When it comes to detecting cancer, the earlier the better. A diagnosis at stage one can increase chances of survival by five to 10 times, compared to a diagnosis at stage four. The new test, developed by healthcare company GRAIL, is particularly effective at identifying cancers that are difficult to diagnose early – head and neck, bowel, lung, pancreatic, and throat cancers, for example.

“This quick and simple blood test could mark the beginning of a revolution in cancer detection and treatment here and around the world,” NHS chief executive Amanda Pritchard said in a statement.

“By finding cancer before signs and symptoms even appear, we have the best chance of treating it and we can give people the best possible chance of survival.”

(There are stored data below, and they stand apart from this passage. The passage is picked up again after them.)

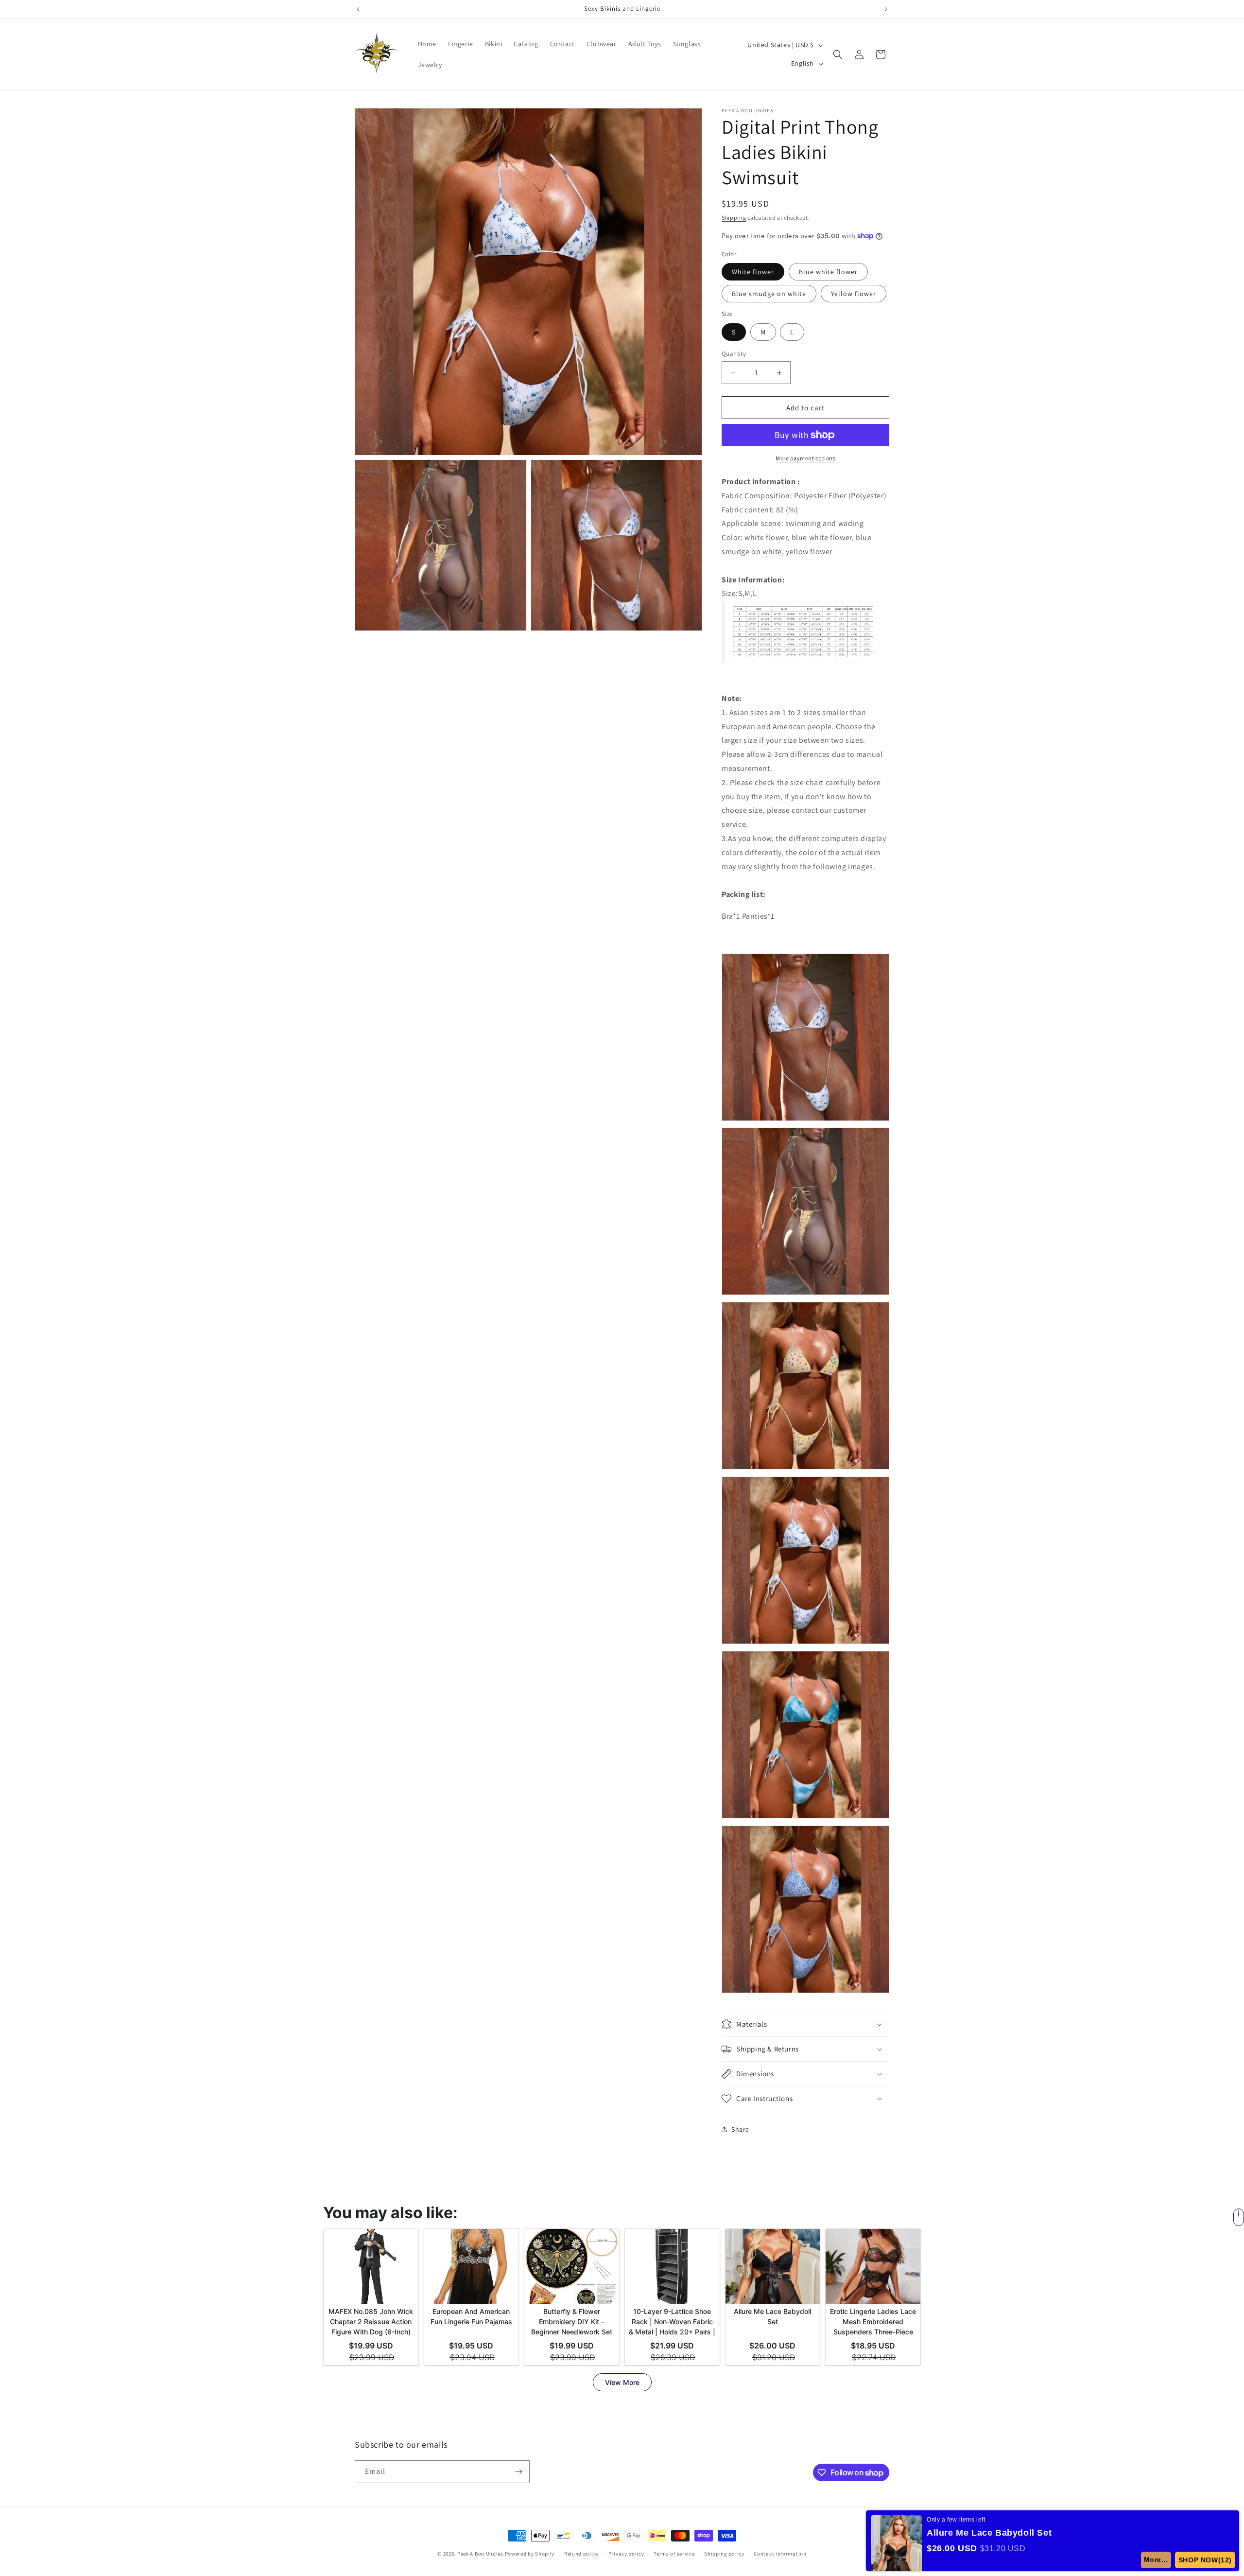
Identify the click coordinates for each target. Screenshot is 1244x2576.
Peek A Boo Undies (480, 2553)
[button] (837, 54)
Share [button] (740, 2129)
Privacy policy (626, 2553)
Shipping (734, 217)
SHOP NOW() (1205, 2560)
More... (1156, 2559)
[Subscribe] (518, 2471)
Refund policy (581, 2553)
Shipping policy (724, 2553)
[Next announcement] (886, 9)
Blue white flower (828, 271)
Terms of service (674, 2553)
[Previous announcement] (358, 9)
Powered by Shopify (530, 2553)
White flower (753, 271)
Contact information (780, 2553)
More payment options (805, 458)
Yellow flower (853, 293)
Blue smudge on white (769, 293)
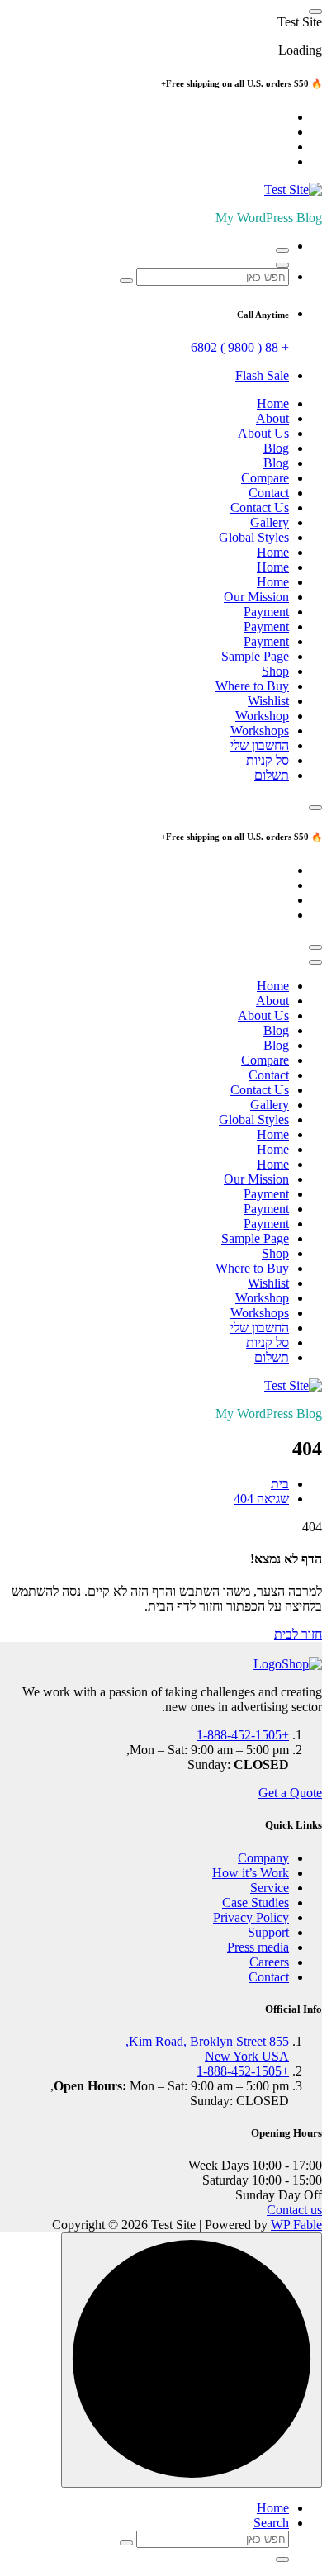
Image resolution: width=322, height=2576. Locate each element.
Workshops (259, 730)
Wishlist (268, 701)
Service (269, 1888)
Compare (265, 478)
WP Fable (296, 2225)
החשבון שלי (259, 745)
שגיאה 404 (261, 1499)
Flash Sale (262, 375)
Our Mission (256, 597)
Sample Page (255, 656)
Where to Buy (252, 686)
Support (268, 1932)
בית (280, 1484)
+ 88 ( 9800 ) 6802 (240, 347)
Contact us (294, 2210)
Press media (258, 1947)
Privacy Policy (251, 1917)
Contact (269, 493)
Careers (269, 1962)
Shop (275, 671)
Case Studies (255, 1902)
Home (273, 403)
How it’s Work (250, 1873)
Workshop (262, 716)
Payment (266, 612)
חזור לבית (298, 1634)
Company (263, 1858)
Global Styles (254, 537)
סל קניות (267, 760)
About (272, 418)
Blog (276, 448)
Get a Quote (290, 1793)
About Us (263, 433)
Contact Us (259, 507)
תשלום (271, 775)
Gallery (269, 522)
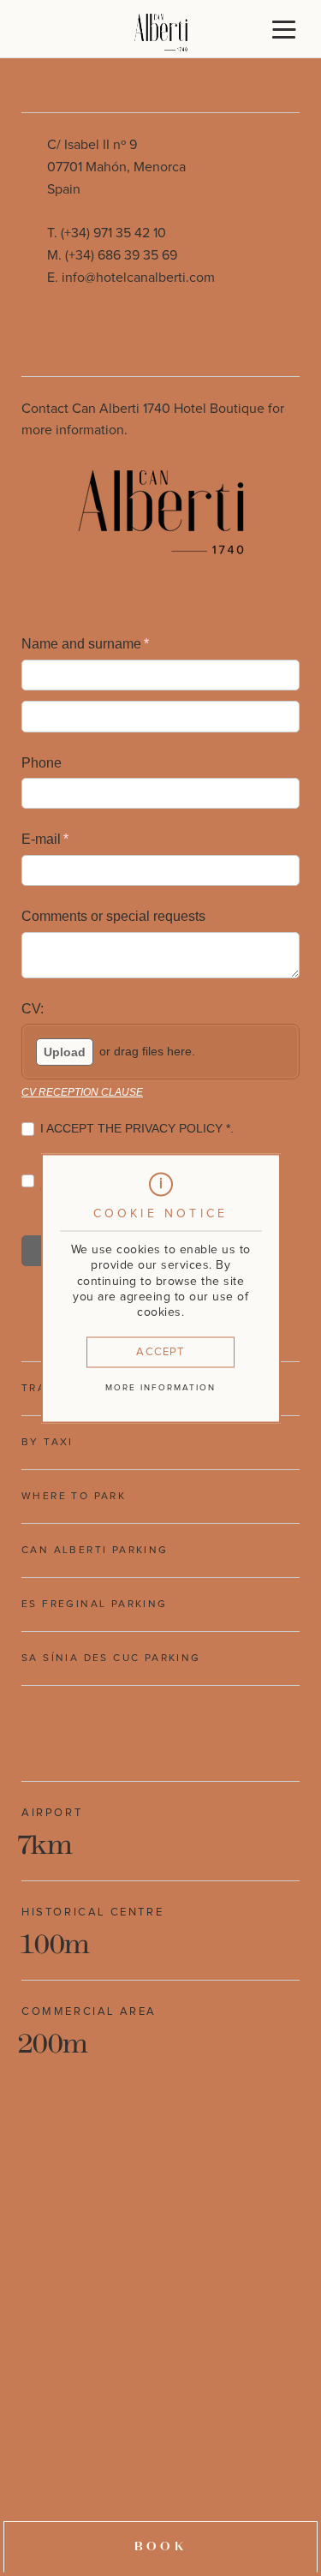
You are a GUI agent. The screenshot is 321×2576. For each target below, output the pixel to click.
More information (160, 1388)
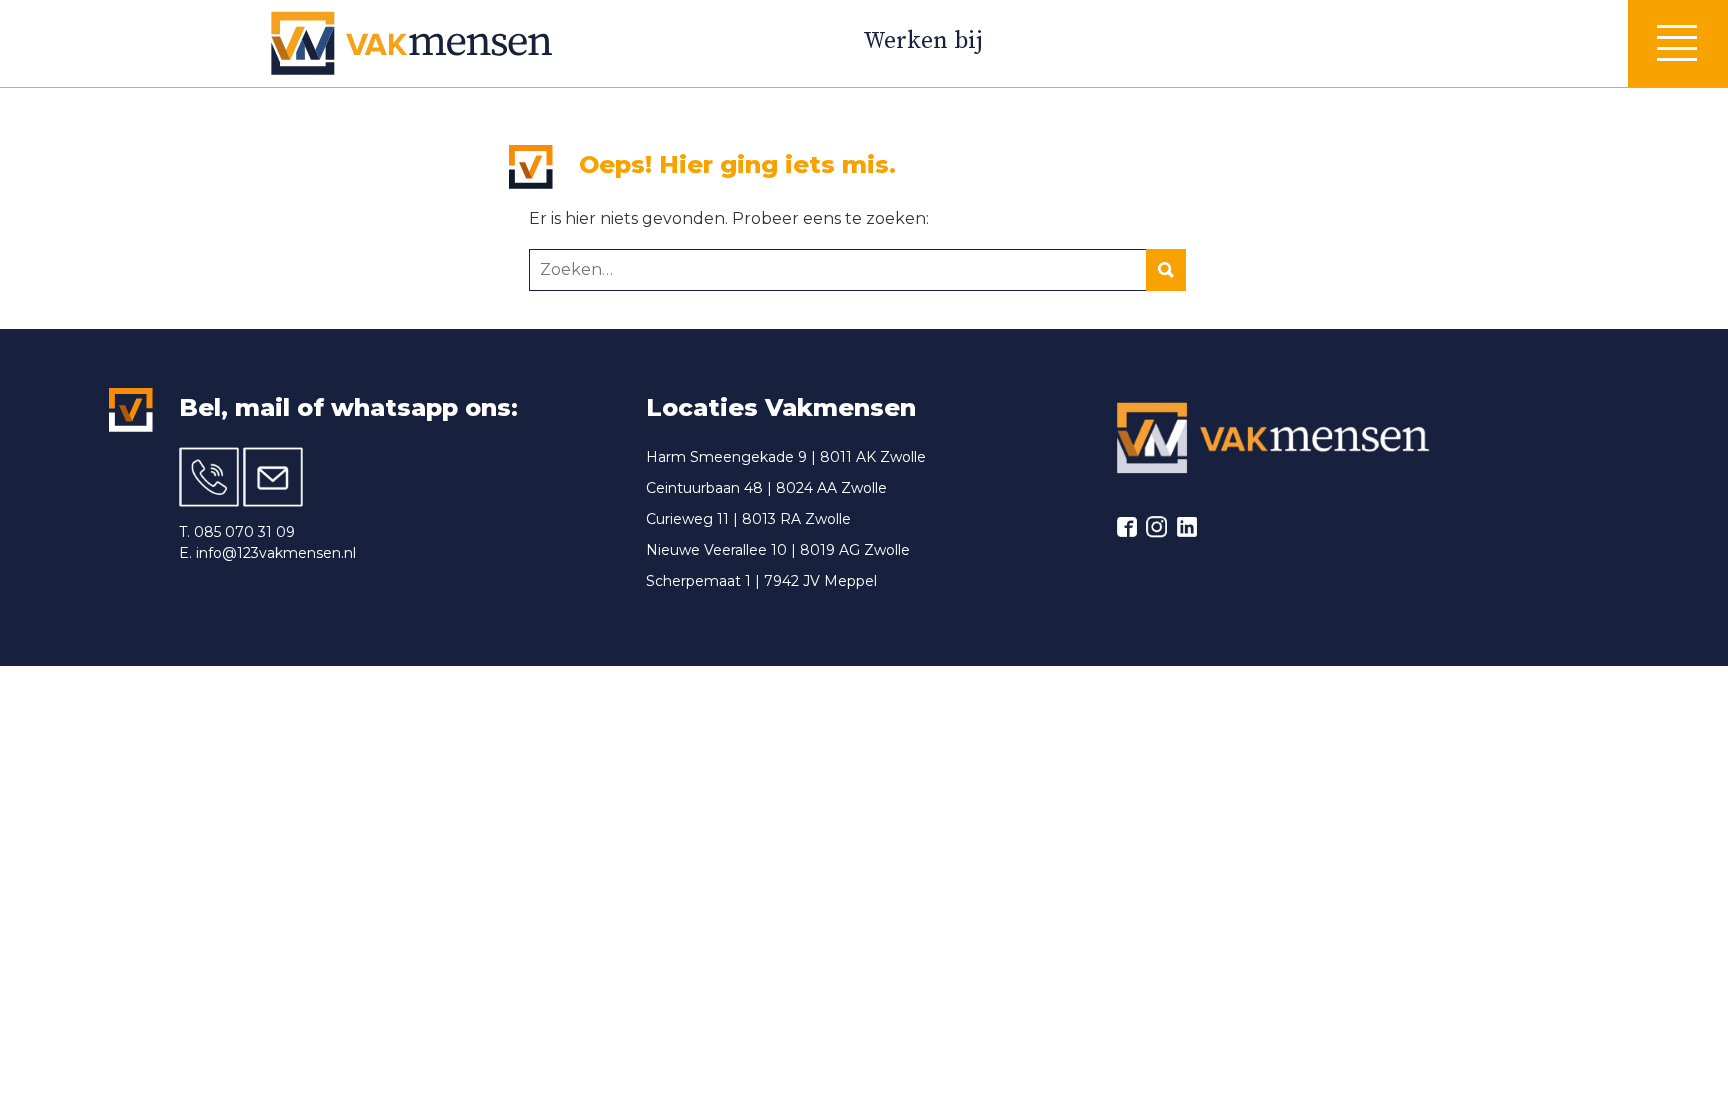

The Galleri test works by identifying fragments of DNA that have been shed by tumors into the bloodstream. Participants in the trial, who must not have received a cancer diagnosis in the last three years, will therefore be asked to give an initial blood sample, before returning after 12 months, and then again after two years, to give repeat samples. 

The trial is being run by Cancer Research UK and King’s College London Cancer Prevention Trials Unit in partnership with NHS England and GRAIL. It is a randomized control trial, meaning that half of the individuals involved will have their blood sample tested with the Galleri test and half will not. The samples of this latter group will be stored and may be screened in the future, allowing the scientists to find out whether the test does in fact help to identify cancers early. Neither group will know if they’re in the test group, unless early signs of cancer are detected, in which case the individual would be notified and referred for further tests.

Currently, the trial is operating through eight NHS Cancer Alliances spanning Cheshire and Merseyside, Cumbria, Greater Manchester, the North East, West Midlands, East Midlands, East of England, Kent and Medway, and South East London. Results are expected by 2023, and, if successful, it could be rolled out to a further 1 million people in England in 2024 and 2025.

According to the NHS, one in two people will develop some form of cancer in their lifetime. It is therefore hugely important that we develop screening methods capable of identifying these cancers as early as possible, to open up a broader range of treatment options and improve chances of survival.

Previous research in the US has found that the Galleri test identified more than 67 percent of 12 pre-specified stage one to three cancers, which account for approximately two-thirds of annual US cancer deaths. It also picked up around 41 percent of all cancers.

“The test could be a game-changer for early cancer detection and we are excited to be leading this important research,” said Professor Peter Sasieni, Director of The Cancer Research UK & King’s College London Cancer Prevention Trials Unit and one of the trial’s lead investigators.